Excerpted passage:
╔══

# Mac SSD?



## v12dock (Dec 2, 2010)

?? Uhh What?


----------



## DanishDevil (Dec 2, 2010)

They're probably using a low-transfer speed SSD. The seek time will still make it much faster than an SAS or SATA drive.

If that's advertising which drive to choose, they should post seek times. That would sell them more SSDs.


----------



## v12dock (Dec 2, 2010)

Its a mac... end of story


----------



## Easy Rhino (Dec 3, 2010)

v12dock said:


> Its a mac... end of story



it being a mac has nothing to do with it. they are probably using old tech. best call them up and ask what drive they use.


----------



## Frick (Dec 3, 2010)

Is this on the new Macbooks?


----------



## Namslas90 (Dec 3, 2010)

All the new Mac-book Air's have SSD's, as far as I know.  Thats how they made them thinner.


----------



## Frick (Dec 3, 2010)

Namslas90 said:


> All the new Mac-book Air's have SSD's, as far as I know.  Thats how they made them thinner.



Yeah, but are the numbers OP posted from those drives?


----------



## Easy Rhino (Dec 3, 2010)

Frick said:


> Yeah, but are the numbers OP posted from those drives?



no ssd is that slow on any sata 3 connection so who knows. maybe some error.


----------



## Frick (Dec 3, 2010)

Easy Rhino said:


> no ssd is that slow on any sata 3 connection so who knows. maybe some error.



Well, the new Macbooks uses slower drives by Toshiba, but you're right that they shouldn't be that slow. Weird.


----------



## timta2 (Dec 3, 2010)

> Its a mac... end of story



"Macs use the same hardware as PCs and are just more expensive". Isn't that the current #1 anti-Mac/pro-PC argument? I guess maybe it only applies when people want it to. LOL.


----------



## Johnny87au (Dec 3, 2010)

http://www.slashgear.com/macbook-pro...2011-27116496/

this combines with Sandybridge and OSX Lion would be one amazing laptop 



> With most of the excitement happening in Apple’s iPad tablet, MacBook Air ultraportable and iPhone 4 smartphone segments, the poor MacBook Pro has been somewhat relegated. The latest rumors, however, suggest that’s all likely to change in April 2011, with Three Guys and a Podcast tipping a significant refresh that will see the new MacBook Pro gain not only up to 512GB of SSD storage in a wholesale shift to solid-state memory, but the adoption of Intel’s Light Peak technology.
> 
> 
> 
> ...


----------



## v12dock (Dec 3, 2010)

Woohoo, $100 for a GUI


----------



## Easy Rhino (Dec 3, 2010)

v12dock said:


> Woohoo, $100 for a GUI


----------



## pr0n Inspector (Dec 6, 2010)

╚══

Your tasks:
1. Reproduce the Mac SSD thread word for word, starting at the words "## timta2 (Dec" and ending after "Johnny87au (Dec 3, 2010)".
2. In the Mac SSD thread, which company does Frick say makes the slower drives used in the new Macbooks?
The data after this point is separate material, unrelated to the Mac SSD thread.

Extracted material:
╔══

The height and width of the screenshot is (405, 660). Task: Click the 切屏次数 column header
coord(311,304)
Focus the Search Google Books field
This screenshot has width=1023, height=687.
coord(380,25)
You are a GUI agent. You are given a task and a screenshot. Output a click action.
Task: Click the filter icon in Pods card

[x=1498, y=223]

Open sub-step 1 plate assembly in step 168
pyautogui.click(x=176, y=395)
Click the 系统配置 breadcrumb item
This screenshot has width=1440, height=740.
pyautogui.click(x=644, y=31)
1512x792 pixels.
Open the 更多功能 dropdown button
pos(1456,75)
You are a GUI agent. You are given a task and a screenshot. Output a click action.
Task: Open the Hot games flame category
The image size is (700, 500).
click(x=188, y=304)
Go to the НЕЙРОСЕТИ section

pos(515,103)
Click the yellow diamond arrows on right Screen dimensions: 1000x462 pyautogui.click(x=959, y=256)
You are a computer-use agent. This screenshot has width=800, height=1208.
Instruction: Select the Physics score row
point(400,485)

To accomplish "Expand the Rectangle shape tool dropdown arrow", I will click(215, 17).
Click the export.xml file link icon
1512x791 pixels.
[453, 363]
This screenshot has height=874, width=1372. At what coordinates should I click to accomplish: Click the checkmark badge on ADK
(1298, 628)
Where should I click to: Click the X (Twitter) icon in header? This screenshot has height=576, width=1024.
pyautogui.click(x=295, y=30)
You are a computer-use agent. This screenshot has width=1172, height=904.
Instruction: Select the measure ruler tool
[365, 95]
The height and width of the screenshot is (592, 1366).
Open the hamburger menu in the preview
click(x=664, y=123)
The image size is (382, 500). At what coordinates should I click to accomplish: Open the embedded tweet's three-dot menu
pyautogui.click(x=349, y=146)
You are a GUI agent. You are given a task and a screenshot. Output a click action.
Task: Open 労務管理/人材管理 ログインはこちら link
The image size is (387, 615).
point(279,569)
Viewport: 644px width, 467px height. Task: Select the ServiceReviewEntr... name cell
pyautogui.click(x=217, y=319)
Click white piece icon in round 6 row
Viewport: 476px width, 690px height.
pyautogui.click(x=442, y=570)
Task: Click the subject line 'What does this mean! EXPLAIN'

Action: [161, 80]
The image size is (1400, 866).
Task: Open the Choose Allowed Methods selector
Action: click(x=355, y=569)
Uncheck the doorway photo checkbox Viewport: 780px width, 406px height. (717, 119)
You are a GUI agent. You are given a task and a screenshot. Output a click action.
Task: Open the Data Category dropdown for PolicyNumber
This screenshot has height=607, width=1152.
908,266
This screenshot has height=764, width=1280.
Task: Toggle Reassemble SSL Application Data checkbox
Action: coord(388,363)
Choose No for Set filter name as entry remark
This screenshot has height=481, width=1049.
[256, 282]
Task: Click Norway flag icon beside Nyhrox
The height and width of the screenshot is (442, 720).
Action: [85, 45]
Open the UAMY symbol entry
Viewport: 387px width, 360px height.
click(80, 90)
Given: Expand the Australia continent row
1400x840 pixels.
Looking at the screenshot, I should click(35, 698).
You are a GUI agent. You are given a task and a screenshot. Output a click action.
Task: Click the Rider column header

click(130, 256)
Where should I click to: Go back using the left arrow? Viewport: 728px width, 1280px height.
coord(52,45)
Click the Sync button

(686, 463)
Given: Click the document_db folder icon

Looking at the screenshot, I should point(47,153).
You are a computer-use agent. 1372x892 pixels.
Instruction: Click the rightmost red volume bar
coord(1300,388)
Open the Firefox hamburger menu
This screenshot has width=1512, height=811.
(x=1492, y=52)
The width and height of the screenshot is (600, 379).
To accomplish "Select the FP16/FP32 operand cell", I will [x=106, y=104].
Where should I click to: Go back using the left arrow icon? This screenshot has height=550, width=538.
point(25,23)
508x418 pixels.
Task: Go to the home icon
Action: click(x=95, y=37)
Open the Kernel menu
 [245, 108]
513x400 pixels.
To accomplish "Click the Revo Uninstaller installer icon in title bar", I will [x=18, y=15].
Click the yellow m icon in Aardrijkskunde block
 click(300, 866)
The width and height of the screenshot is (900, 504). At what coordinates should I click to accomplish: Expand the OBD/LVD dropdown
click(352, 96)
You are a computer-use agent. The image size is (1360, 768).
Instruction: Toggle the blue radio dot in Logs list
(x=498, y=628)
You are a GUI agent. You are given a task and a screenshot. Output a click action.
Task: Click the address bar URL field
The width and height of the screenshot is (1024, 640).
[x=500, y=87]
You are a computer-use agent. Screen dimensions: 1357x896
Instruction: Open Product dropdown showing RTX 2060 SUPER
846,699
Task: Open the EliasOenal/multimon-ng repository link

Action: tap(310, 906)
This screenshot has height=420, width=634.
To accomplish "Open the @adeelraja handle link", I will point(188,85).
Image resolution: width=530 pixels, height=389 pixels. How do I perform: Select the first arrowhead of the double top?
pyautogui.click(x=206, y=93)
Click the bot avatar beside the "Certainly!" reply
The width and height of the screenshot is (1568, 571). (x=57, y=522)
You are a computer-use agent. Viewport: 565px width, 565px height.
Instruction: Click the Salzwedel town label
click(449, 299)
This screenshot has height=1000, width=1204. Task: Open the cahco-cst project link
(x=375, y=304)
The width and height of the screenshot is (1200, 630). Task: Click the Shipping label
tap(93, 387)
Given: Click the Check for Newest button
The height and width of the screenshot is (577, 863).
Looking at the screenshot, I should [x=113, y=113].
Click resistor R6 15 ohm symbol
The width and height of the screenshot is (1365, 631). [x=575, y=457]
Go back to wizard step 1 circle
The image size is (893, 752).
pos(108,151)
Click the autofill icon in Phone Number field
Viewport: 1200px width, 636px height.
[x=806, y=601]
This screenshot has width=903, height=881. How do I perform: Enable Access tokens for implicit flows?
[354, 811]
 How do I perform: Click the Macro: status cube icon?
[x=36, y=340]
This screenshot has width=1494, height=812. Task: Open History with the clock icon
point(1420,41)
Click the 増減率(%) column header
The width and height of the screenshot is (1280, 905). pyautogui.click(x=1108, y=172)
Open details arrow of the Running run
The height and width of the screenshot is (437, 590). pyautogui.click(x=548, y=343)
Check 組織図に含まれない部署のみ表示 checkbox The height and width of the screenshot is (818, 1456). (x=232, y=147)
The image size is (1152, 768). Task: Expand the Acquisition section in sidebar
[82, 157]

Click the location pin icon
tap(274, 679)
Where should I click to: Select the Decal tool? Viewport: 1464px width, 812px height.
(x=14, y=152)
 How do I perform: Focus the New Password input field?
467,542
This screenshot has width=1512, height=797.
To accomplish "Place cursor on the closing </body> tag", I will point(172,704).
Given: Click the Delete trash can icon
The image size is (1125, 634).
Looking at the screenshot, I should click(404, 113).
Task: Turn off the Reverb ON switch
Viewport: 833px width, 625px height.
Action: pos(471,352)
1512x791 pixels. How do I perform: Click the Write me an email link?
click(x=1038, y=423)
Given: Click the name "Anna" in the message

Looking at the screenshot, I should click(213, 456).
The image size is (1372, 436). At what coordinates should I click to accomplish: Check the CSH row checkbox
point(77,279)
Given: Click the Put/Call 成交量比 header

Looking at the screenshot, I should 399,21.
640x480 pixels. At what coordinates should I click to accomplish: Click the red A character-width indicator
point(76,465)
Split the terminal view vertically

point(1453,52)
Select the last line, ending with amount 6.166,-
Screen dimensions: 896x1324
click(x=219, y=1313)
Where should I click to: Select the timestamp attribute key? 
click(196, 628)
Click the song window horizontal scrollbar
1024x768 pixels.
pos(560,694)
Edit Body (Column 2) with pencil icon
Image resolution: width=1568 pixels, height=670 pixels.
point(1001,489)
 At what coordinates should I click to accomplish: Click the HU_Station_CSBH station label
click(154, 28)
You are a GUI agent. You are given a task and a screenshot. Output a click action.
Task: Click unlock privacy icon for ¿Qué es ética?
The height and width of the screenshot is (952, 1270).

╚══

Task solutions:
1.
## timta2 (Dec 3, 2010)

> Its a mac... end of story



"Macs use the same hardware as PCs and are just more expensive". Isn't that the current #1 anti-Mac/pro-PC argument? I guess maybe it only applies when people want it to. LOL.


----------



## Johnny87au (Dec 3, 2010)

2. Toshiba